━━ EXCERPT PROVIDED ━━

Date of Award

12-2015

Document Type

Thesis

Degree Name

Master of Science (MS)

Legacy Department

Historic Preservation

Advisor

Hudgins, Carter L.

Committee Member

Ford, Frances

Committee Member

Marks, Richard

Committee Member

Gilmore, Grant

Abstract

Surviving brick clamps at Grove Creek Plantation provide exceptional information about the brick industry that flourished in the antebellum era along the Cooper River. Both the topography and natural resources necessary for brick making supported the industrial production of brick along the Cooper River and its tributaries from the colonial period into the post-bellum era. At the Grove Plantation, the arrangement of clay and sand pits, work yards, wells, and clamps are still intact provide a unique opportunity to explore the brick production process as it evolved to met growing demand for building materials from nearby Charleston. Most brick clamps were temporary structures, dismantled after each burning, leaving behind only scorched earth and fragments of brick. The surviving Grove Plantation clamps offer an exceptional research opportunity. This thesis analyzes the brick making processes employed at the Grove, from clay and sand mining to molding to firing and shipping. Results of physical and chemical analysis of brick, sand, and clay specimens taken from the site are compared to brick samples from Charleston. The results of this comparison link the production of brick at the Grove to buildings in Charleston and provide initial results in the application of XRF technology as a diagnostic tool in architectural investigation.

━━━
━━ GIVEN DATA ━━

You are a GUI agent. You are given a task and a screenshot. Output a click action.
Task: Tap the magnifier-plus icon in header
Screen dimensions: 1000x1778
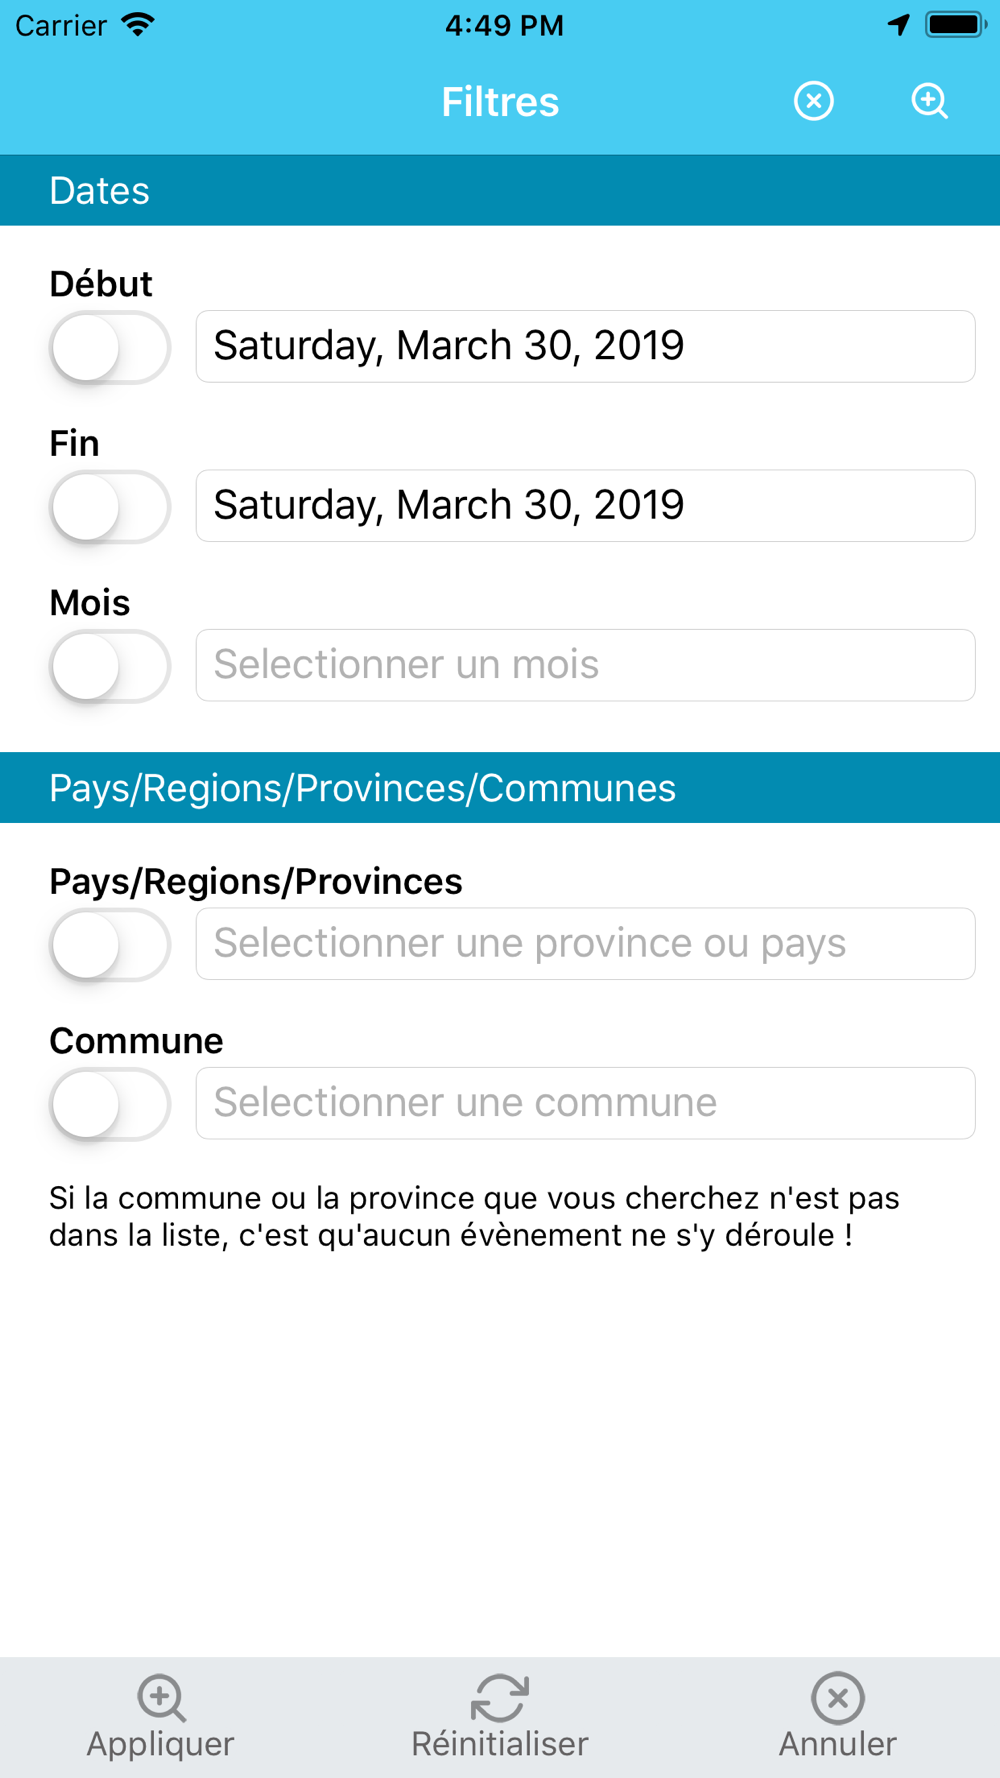pos(930,101)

━━━

■ **HOW TO COMPLETE THIS TASK**
List the committee members named in the thesis record about the Grove Plantation brick clamps, excluding the advisor.

■ **RESULT FOR THIS TASK**
Ford, Frances
Marks, Richard
Gilmore, Grant